The mentally ill in prison
Loss of Benefits upon Release has drastic impacts
Pressed by rising costs, America's states are scrambling for
ways to keep millions of people who are released from jails and prisons each
year from coming back. An obvious first step would be to abolish senselessly
punitive laws that make it difficult for felons to reconstruct their lives, like
those in all 50 states that bar former convicts from occupations that have
nothing at all to do with their crimes. Another prudent step would be to create
high- quality programs that provide newly released people with counseling and
job placement. Perhaps most crucially, those who qualify need assistance in
getting back their federal disability and Medicaid benefits; inmates typically
lose such benefits when they find themselves locked up for 30 days or more.
The loss of benefits is especially devastating for the mentally ill, who make up
one-sixth of the prison population and who are particularly susceptible to
recidivism. Most of them get psychiatric drugs and treatment for the first time
in jail. They often improve quickly, but deteriorate just as fast when they are
released without being re-enrolled in federal disability programs or Medicaid,
which would give them access to medication and psychiatric care. Homeless,
delusional and out of control, they are inevitably rearrested for behaviors
related to their illnesses. Many of them come back to jail so regularly that
corrections workers call them "frequent fliers."

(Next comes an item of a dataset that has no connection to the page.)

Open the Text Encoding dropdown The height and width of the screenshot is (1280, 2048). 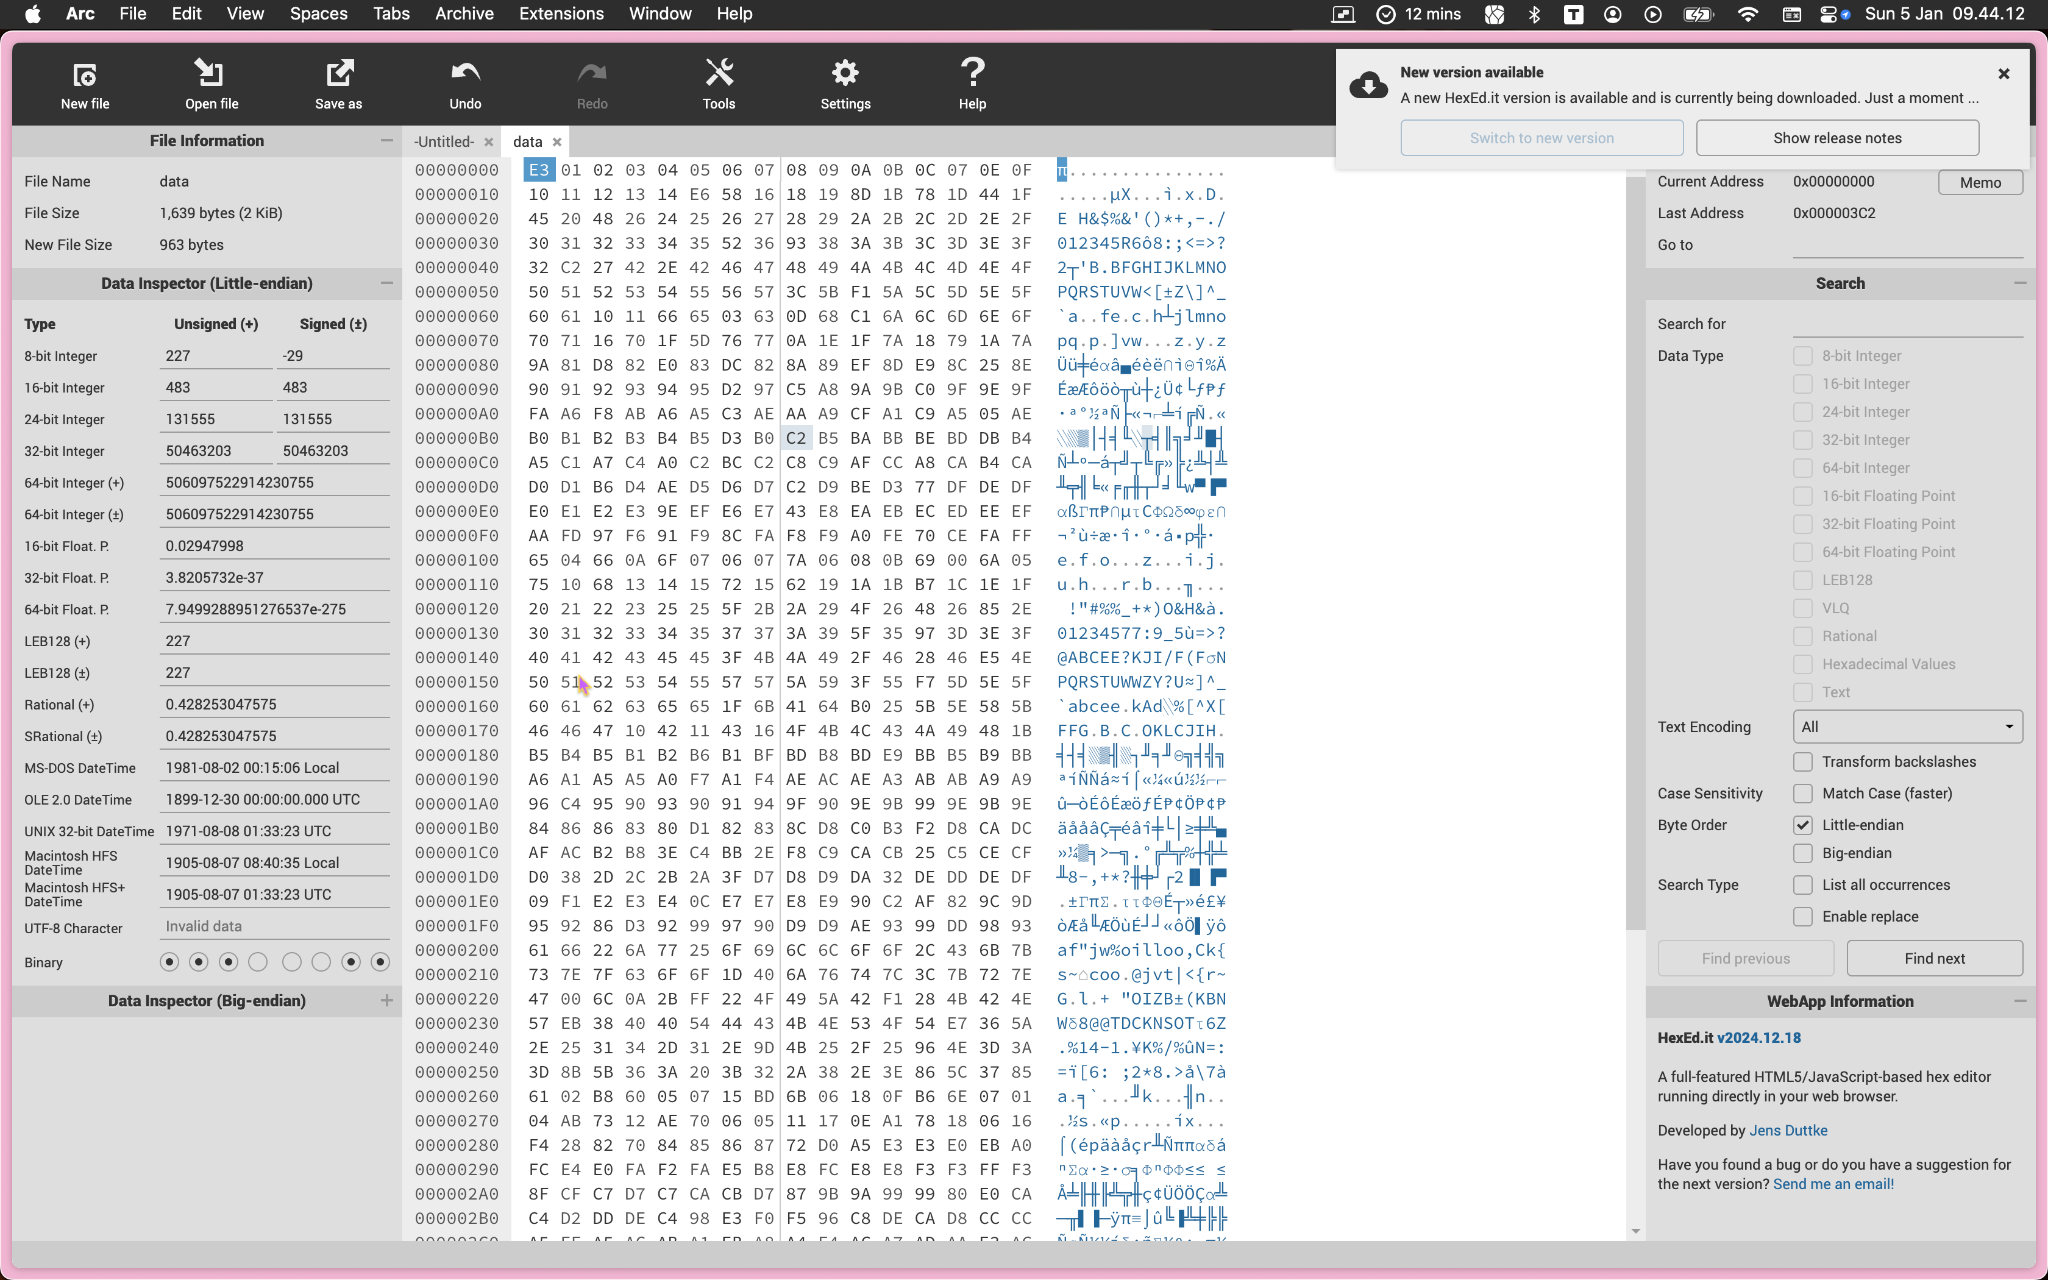1908,727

Impoverished people who suffer from mental illnesses and other serious
disabilities are entitled to Supplemental Security Income assistance,
administered through the Social Security Administration. In many states, people
who are declared eligible for Social Security-based benefits are automatically
enrolled in Medicaid, which in turn provides mentally ill people with care and
drugs.
Federal law requires that people be suspended from SSI benefits when they land
in jail for even a short time. The federal government diligently enforces the
suspension rules - and even pays a small bounty to the prisons and jails in
exchange for notice that a beneficiary has been incarcerated. But the
institutions are offered no incentives to report that inmates are about to be
released and need to have their benefits restored. Moreover, the rules governing
the program are so vague and complicated that most prison officials don't
understand them.
A similar situation has developed with Medicaid, which bars states from
receiving federal matching funds for treatment given to inmates except in acute
cases requiring hospitalization. The federal government envisioned an
arrangement under which Medicaid benefits would be suspended during
incarceration and resumed upon release. But the states have resorted to
terminating inmate eligibility outright and allowing inmates, including the
mentally ill, to leave custody without access to care.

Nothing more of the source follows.